### Exercise brief
Would you print the lines starting with the line that contains "At what coordinates should I click to accomplish: Open the" and going on through the line that contains "coord(1084,428)", word for word and without the pictures?

### Material to process
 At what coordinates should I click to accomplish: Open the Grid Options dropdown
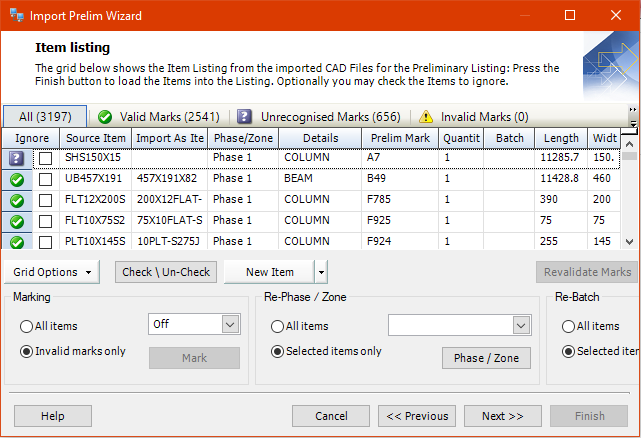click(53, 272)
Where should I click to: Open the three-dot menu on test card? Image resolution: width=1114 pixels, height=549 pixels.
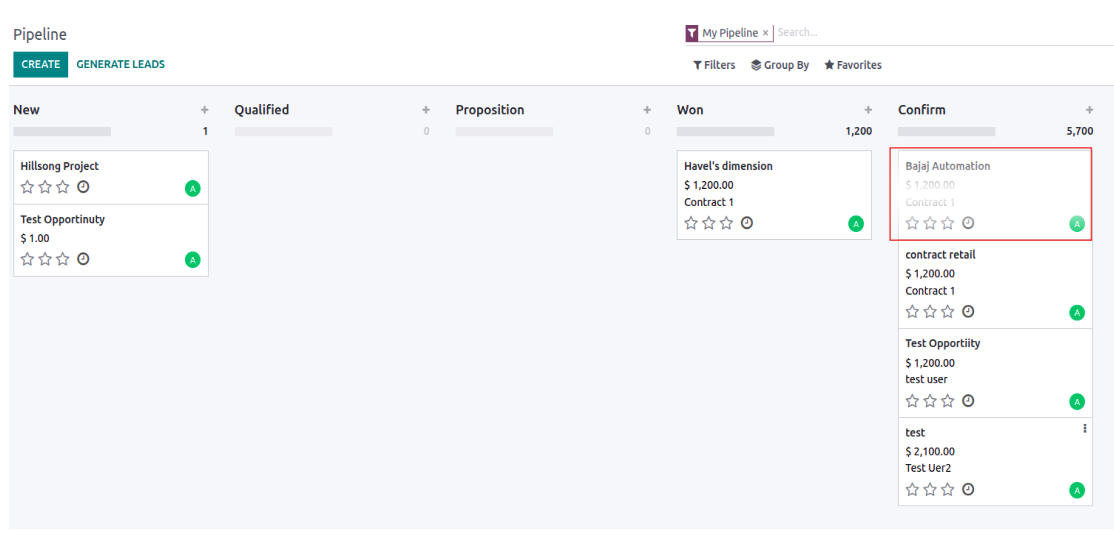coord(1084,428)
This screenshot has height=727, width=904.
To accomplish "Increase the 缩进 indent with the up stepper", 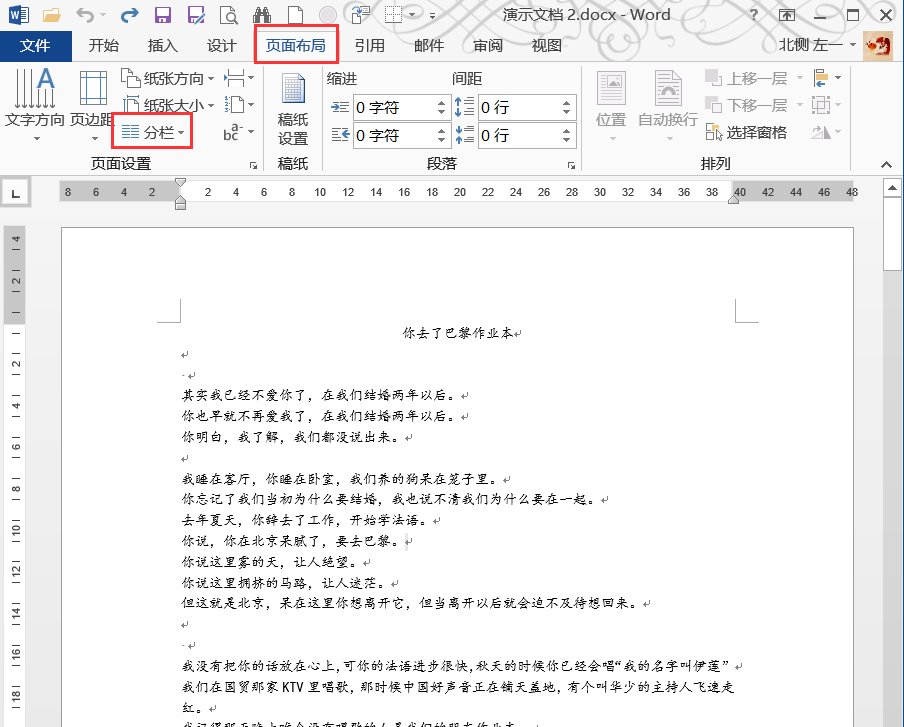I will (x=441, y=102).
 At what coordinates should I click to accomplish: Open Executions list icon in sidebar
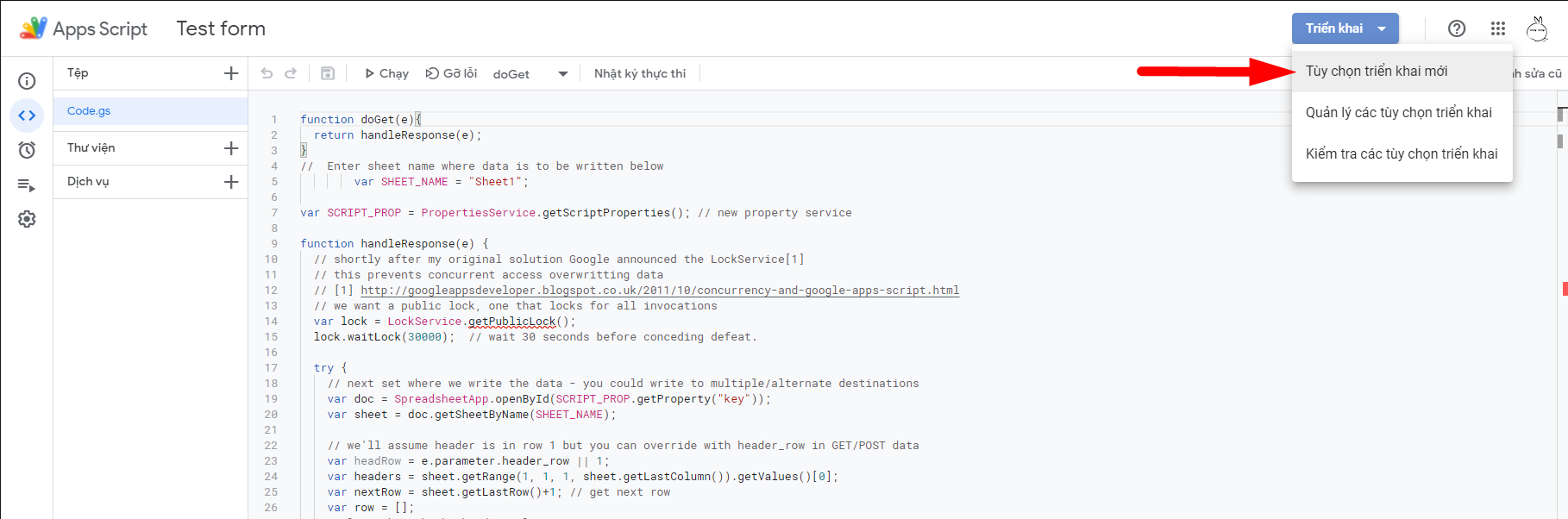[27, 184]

--

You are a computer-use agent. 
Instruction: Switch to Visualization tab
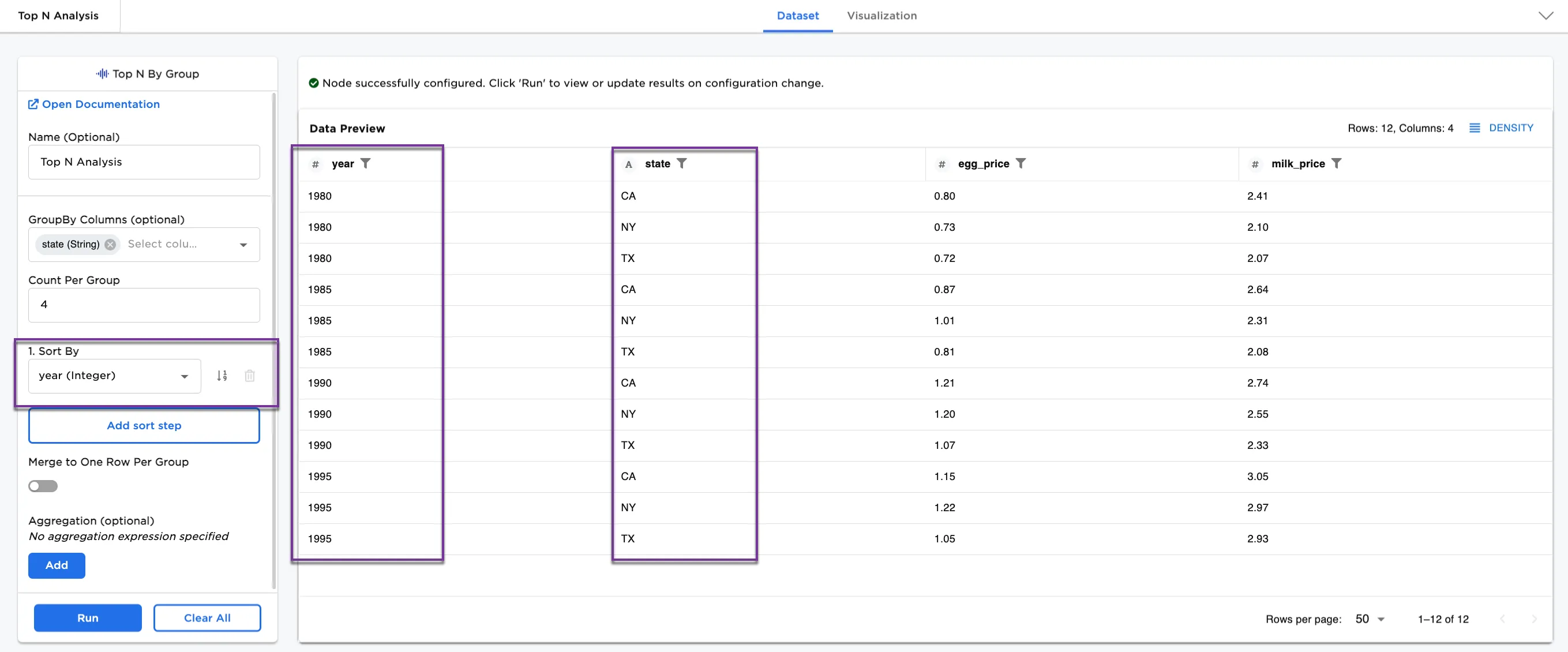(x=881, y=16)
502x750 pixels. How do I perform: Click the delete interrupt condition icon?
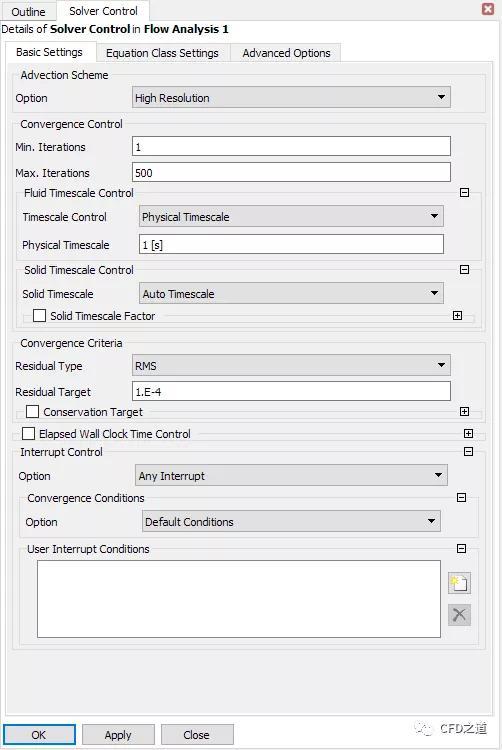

==

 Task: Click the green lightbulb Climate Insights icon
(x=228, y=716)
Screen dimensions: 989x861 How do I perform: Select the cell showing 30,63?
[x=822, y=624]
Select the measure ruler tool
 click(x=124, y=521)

### Finished task
 At what coordinates should I click to accomplish: Open the Grid Options dropdown
click(53, 272)
Where should I click to: Open the three-dot menu on test card? Image resolution: width=1114 pixels, height=549 pixels.
coord(1084,428)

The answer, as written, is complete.